Open Access

Primary omental Gastrointestinal stromal tumor (GIST)

  • Takeshi Todoroki1Email author,
  • Takaaki Sano2,
  • Shinji Sakurai2,
  • Atsuki Segawa2,
  • Tamotsu Saitoh1,
  • Koichi Fujikawa1,
  • Shuji Yamada1,
  • Nobutsune Hirahara3,
  • Yoshito Tsushima4,
  • Ryuji Motojima1 and
  • Teiji Motojima1
World Journal of Surgical Oncology20075:66

DOI: 10.1186/1477-7819-5-66

Received: 03 February 2007

Accepted: 12 June 2007

Published: 12 June 2007

Abstract

Background

We report herein a rare case of primary omental gastrointestinal stromal tumor (GIST).

Case presentation

A 65 year-old man was referred to our hospital with a huge abdominal mass occupying the entire left upper abdomen as shown by sonography. On computed tomography (CT), this appeared as a heterogeneous low-density mass with faint enhancement. Abdominal angiography revealed that the right gastroepiploic artery supplied the tumor. With such an indication of gastric GIST, liposarcoma, leiomyosarcoma or mesothelioma laparotomy was performed and revealed that this large mass measured 20 × 17 × 6 cm, arising from the greater omentum. It was completely resected. Histopathologically, it was composed of proliferating spindle and epithelioid cells with an interlacing bundle pattern. Immunohistochemically, the tumor was positive for myeloid stem cell antigen (CD34), weakly positive for c-KIT (CD117) and slightly positive for neuron-specific enolase (NSE), but negative for cytokeratin (CK), alpha-smooth muscle actin (SMA) and S-100 protein.
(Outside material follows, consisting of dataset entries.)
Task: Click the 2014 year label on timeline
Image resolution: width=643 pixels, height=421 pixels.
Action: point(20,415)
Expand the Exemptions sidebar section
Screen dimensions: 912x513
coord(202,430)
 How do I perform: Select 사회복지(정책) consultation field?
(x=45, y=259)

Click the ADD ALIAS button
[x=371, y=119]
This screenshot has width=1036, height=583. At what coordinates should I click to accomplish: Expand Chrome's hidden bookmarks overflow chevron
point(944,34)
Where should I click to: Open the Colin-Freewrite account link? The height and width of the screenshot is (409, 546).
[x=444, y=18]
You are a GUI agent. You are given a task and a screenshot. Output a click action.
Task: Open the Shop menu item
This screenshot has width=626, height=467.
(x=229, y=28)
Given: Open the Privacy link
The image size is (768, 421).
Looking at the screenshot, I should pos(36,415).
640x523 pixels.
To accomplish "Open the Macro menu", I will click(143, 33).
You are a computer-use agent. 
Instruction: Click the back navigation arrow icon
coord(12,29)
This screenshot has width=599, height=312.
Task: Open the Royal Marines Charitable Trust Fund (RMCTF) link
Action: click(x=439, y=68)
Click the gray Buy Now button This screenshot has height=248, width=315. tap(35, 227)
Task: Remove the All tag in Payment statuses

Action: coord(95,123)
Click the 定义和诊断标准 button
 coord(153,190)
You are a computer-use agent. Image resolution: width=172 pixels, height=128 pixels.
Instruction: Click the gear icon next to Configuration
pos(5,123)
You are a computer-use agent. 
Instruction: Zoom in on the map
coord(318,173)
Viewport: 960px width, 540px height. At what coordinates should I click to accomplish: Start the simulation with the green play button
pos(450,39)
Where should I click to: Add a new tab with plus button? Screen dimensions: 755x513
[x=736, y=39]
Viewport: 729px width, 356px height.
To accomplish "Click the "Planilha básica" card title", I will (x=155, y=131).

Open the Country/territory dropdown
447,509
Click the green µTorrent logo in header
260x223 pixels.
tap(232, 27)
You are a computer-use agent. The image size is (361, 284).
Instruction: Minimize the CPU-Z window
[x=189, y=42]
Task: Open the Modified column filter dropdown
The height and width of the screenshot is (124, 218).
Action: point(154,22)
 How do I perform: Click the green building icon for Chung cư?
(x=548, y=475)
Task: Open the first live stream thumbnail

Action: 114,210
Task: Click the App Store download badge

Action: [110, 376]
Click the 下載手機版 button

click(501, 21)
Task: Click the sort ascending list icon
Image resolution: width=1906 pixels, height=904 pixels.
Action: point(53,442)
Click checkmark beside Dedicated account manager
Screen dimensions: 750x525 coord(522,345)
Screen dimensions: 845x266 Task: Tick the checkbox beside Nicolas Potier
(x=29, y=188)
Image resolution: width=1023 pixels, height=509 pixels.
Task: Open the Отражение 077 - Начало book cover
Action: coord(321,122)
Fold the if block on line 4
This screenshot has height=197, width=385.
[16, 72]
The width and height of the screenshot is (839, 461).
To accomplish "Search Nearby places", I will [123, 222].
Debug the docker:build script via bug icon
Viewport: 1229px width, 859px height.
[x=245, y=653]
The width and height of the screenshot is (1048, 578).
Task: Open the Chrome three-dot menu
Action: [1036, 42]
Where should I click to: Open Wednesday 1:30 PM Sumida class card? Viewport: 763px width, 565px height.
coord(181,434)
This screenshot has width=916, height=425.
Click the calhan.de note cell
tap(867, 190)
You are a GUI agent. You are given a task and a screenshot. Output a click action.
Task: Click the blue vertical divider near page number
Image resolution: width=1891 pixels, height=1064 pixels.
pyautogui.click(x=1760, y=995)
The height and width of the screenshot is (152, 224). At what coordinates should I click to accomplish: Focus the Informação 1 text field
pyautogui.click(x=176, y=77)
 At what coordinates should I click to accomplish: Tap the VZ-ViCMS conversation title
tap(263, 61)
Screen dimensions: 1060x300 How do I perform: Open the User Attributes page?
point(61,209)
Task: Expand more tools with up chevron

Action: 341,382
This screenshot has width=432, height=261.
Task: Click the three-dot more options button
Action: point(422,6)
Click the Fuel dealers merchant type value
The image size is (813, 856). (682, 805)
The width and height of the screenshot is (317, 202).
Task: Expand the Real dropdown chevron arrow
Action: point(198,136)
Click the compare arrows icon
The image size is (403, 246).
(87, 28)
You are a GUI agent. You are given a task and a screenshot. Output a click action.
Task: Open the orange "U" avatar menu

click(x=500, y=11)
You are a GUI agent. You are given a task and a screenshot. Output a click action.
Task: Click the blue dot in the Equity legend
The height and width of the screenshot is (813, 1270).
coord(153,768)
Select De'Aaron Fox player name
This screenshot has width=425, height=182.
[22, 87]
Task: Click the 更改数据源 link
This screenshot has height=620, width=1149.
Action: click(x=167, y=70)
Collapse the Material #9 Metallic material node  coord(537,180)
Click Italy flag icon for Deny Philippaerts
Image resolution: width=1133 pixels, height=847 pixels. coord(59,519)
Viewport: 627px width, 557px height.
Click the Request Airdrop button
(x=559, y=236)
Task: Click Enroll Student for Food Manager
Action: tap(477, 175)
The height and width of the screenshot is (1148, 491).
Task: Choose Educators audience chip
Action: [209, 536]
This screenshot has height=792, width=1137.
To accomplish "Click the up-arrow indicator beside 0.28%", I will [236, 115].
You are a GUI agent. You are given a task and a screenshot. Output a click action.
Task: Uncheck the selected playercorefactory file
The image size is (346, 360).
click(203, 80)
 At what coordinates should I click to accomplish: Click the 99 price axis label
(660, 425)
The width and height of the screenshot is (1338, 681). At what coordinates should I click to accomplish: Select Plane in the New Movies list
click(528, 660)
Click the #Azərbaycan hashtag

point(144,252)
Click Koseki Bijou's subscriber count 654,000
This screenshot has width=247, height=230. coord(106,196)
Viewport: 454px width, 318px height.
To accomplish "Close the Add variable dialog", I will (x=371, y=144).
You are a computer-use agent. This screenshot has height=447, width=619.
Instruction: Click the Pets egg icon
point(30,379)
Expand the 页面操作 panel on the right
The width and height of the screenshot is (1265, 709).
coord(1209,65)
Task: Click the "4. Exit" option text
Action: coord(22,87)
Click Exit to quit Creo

A mutation was identified in the platelet-derived growth factor alpha (PDGFRA) juxtamembrane domain (exon 12, codon561) and the tumor was diagnosed as an omental GIST. The postoperative course was uneventful. The patient is treated by Glevec® and is alive well with no sign of relapse.

Conclusion

Our case demonstrated a weak immunohistochemical expression of c-kit (CD117) and a point mutation in PDGFRA exon 12 resulting in an Asp for Val561 substitution. Imatinib therapy as an adjuvant to complete resection has been carried out safely. Because of the rarity of primary omental GISTs, it is inevitable to analyze accumulating data from case reports for a better and more detailed understanding of primary omental GISTs.

Background

GISTs are mesenchymal tumors, the majority of which is KIT (CD117)-positive, typically arising in association with the muscularis propria of the gastrointestinal tract wall. Accordingly, they occur most frequently in the stomach (60%), jejunum and ileum (30%), and less frequently in the duodenum (5%), < 5% colorectal < 1% in the esophagus and appendix [1]. A small number may originate not from the omentum, but from outside the gastrointestinal tract; these are designated extra-GISTs (EGISTs)[2]. To the best of our knowledge, thus far only 28 cases of primary omental GISTs, including that described in the present study, have been reported. Histopathologic and immunohistochemical characteristics of EGISTs are similar to GISTs, the majority of both having mutually exclusive gain-of-function KIT/PDGFRA mutations. However, because of the rarity of the omental GISTs, it is difficult to assess their malignant potential, prognostic factors or efficacy of surgery alone or in combination with molecular targeting chemotherapy with the Kit/PDGFRA tyrosine kinase inhibitor Imatinib, and their overall prognosis.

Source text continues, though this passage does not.